§ **Excerpt**
The Fourth Sunday in Lent (3/27/2022)


Isa. 12:1-6; 2 Cor. 5:16-21; Luke 15:1-3, 11-32.


Reconciliation, … God, who through Christ reconciled us to himself and gave us the ministry of reconciliation … (v. 18).


Ancient Israel was baptized into Moses to be a kingdom of priests (Ex. 19:6), to offer sacrifices on account of sin, feed the people therewith; intercede on their behalf; and to proclaim the extravagant deeds of the Lord (Isa. 12:4).


Washed in the Red Sea to its calling, Israel was God’s “firstborn son” (4:22) and elder brother to a world of sinners and Gentiles. Israel failed its office; which is where we find Jesus, God’s beloved Son from eternity (Lk. 3:22), anointed in his humanity to be “new Israel”, elder brother to men for reconciliation to God’s household.


By baptism into Christ’s once for all sacrifice and fidelity to his feeding, the church is a “holy nation” (Ex. 19:6), that reflects the substance and character (the “ousia”) of God in the world.


At his baptism Jesus was immediately conflicted toward the Jewish religious leaders continuing their claim as Israel’s surrogates. The stakes were high; matters for one or the other would not end well. When Israel’s religious establishment criticized Jesus for eating with sinners (Lk. 15:1, 2), he delivers today’s parable, “the Prodigal Son, the Elder Brother, and their loving Father”.


The parable intends we ask, with which character do we identify? Most people probably relate with the young prodigal; and so, you should. At one time you may have gone off the rails into a life of sin, later by God’s word, converting to partake of God’s holy things for your salvation. But again, consider where you stand today in the parable. Certainly, you are not pictures of the father, for none but God has ever exhibited unconditioned forgiveness, love and mercy.

§ **Information shown**

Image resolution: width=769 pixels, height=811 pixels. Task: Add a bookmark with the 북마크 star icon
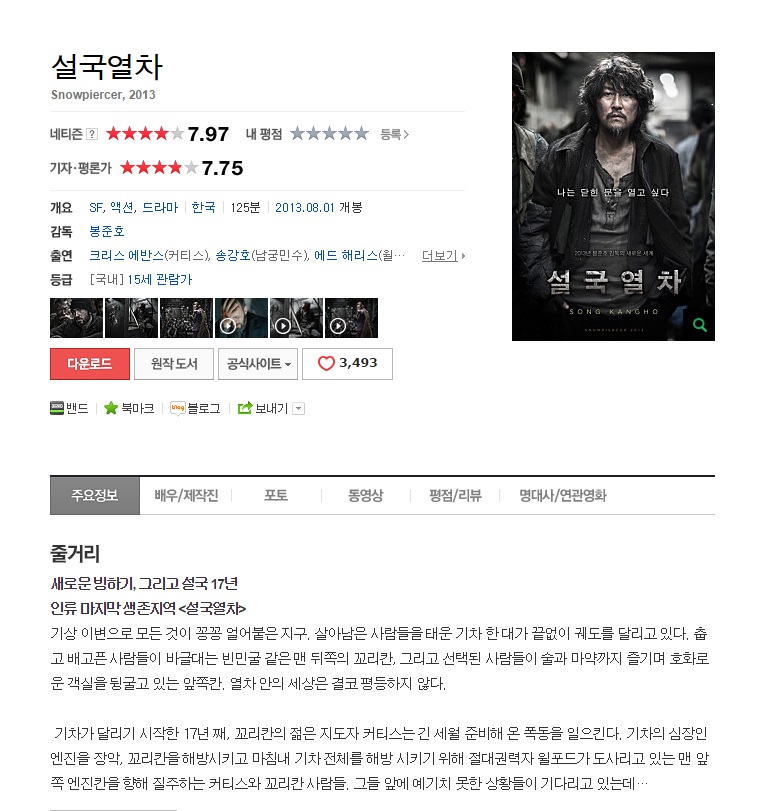[x=111, y=408]
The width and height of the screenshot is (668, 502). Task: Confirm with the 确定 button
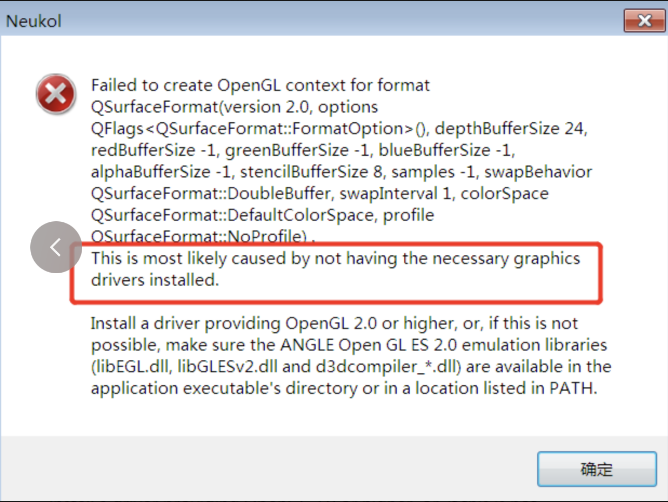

§ **Exercise instructions**
[A] Decide whether each statement agrees with the Lent sermon above, answering yes or no and quoting the words of the sermon that settle it: (i) Israel is called God's firstborn son. (ii) Israel carried out its office faithfully. (iii) Listeners are told they are pictures of the father in the parable.
[B] Reproduce everything in the Lent sermon from "Washed in the" down to "to God’s household.".

§ **The results**
[A]
(i) Yes: "Israel was God’s “firstborn son” (4:22)"
(ii) No: "Israel failed its office"
(iii) No: "Certainly, you are not pictures of the father"

[B]
Washed in the Red Sea to its calling, Israel was God’s “firstborn son” (4:22) and elder brother to a world of sinners and Gentiles. Israel failed its office; which is where we find Jesus, God’s beloved Son from eternity (Lk. 3:22), anointed in his humanity to be “new Israel”, elder brother to men for reconciliation to God’s household.